By Claudia Amortegui, President, The Orion Group
So we’re halfway through 2006 — this seems like a good time to do a little self-assessment when it comes to how you’re doing with the new Medicare capped rental category, which includes, but is not limited to, hospital beds, patient lifts and most wheelchairs.
All of the items in this category, with the exception of power wheelchairs, were required to be rented in the first 10 months. At that time the provider was required to send a purchase option letter to the beneficiary. If the beneficiary chose to purchase the item, the provider would receive three more payments for a total of 13. If the beneficiary chose to continue the rental, the provider would receive five more payments for a total of 15. In addition, the provider would receive a maintenance and servicing fee every six months beginning in month 22.
With the Deficit Reduction Act (DRA) of 2006, that plan has changed.
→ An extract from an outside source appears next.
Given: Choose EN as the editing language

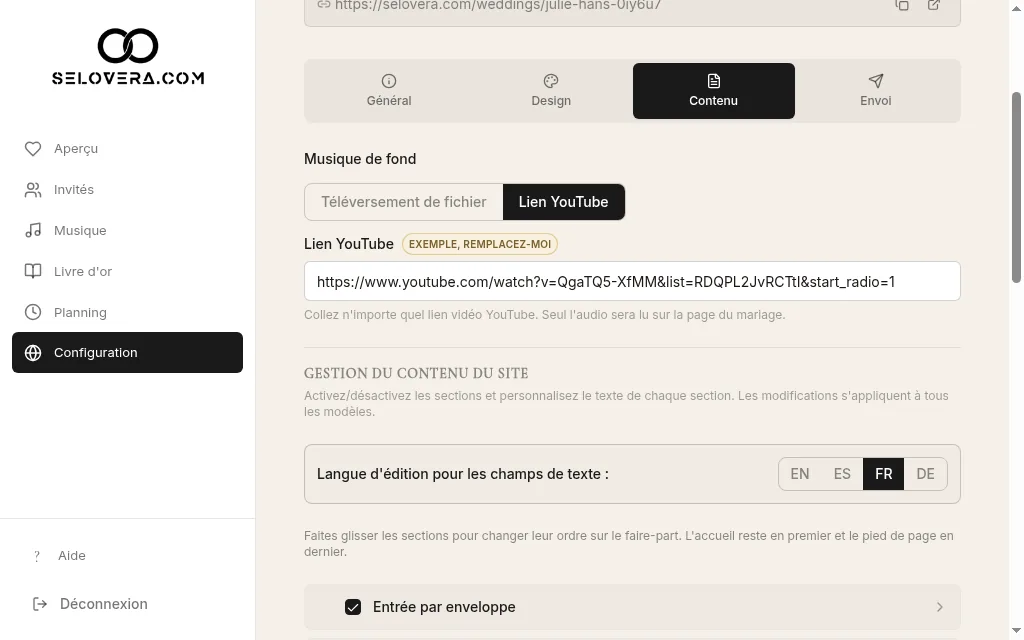Looking at the screenshot, I should pos(800,474).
We must first understand that the change in the capped rental category is for those products whose initial rental started on January 1, 2006. If the rental period started prior to January 1, then that item (for that end-user) will fall under the “old” rules and will be “grandfathered” and handled according to the previous policy.
The DRA changed the capped rental category by eliminating the purchase option. You must still initially rent the item; however, the payments will automatically stop with the 13th payment (unless medical necessity ends prior to that period). The automatic maintenance and servicing fee has also been eliminated. The Centers for Medicare & Medicaid Services (CMS) has stated that they will reimburse for maintaining the equipment.
When the rental payments are completed, the “title” of the equipment will transfer to the end-user. Yes, the end-user will now own the equipment.
So that is how the capped rental products will be processed under the 2006 DRA. Unfortunately, providers cannot just read the rules. Now it’s time to actually understand and know your business.
I strongly suggest that you analyze your business. What percentage of your business will be affected by these changes? How many rentals do you have that will be grandfathered? What is the average amount of capped rentals that you provide each month? Do the rentals come from primarily one or two referrals? Keep in mind that if you have more than one mobility/rehab location, you should analyze the numbers for each individual location, and not just the total for the company.
Be sure that you understand that your profit margins on this portion of your business will change. Your rental “fleet” will also be reduced. You may have a large portion of short-term rentals that will continue to go in and out of your doors, but your clients with lifetime needs will end up keeping their equipment. So run the numbers. Look at your inventory, and make sure your business is prepared for the change.
Lastly, do not forget to train everyone involved in your business. This includes customer service/intake staffers, reimbursement/billing/collections specialists, sales representatives, delivery/repair technicians, managers and, most importantly, your referral sources. Everyone needs to understand how this affects your business, his or her specific job function and the clients. Effective training and communication is the key. For example, the staffers responsible for sending out purchase-option letters must now know whom they should continue to send them to (all your “grandfathered” clients) and whom they should not (new rentals after January 1, 2006).
As I have said in the past, take a deep breath. Continuous change is the way of life in our industry. Keep reading and ask questions when needed. We are all learning.